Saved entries
=-=-=
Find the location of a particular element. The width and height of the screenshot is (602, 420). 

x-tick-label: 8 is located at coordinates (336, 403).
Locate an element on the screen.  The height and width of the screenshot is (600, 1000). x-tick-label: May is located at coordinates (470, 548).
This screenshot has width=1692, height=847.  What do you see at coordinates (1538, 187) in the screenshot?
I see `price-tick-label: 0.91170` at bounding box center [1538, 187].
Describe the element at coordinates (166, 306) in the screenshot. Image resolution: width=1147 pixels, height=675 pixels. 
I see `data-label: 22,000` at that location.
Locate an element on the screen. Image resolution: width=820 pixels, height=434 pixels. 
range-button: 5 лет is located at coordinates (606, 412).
=-=-=
** TASK INSTRUCTIONS **
Print every line of the listing above, copying each one word for word with nothing changed.

** TASK RESULT **
Find the location of a particular element. The width and height of the screenshot is (602, 420). 

x-tick-label: 8 is located at coordinates (336, 403).
Locate an element on the screen.  The height and width of the screenshot is (600, 1000). x-tick-label: May is located at coordinates (470, 548).
This screenshot has width=1692, height=847.  What do you see at coordinates (1538, 187) in the screenshot?
I see `price-tick-label: 0.91170` at bounding box center [1538, 187].
Describe the element at coordinates (166, 306) in the screenshot. Image resolution: width=1147 pixels, height=675 pixels. 
I see `data-label: 22,000` at that location.
Locate an element on the screen. Image resolution: width=820 pixels, height=434 pixels. 
range-button: 5 лет is located at coordinates (606, 412).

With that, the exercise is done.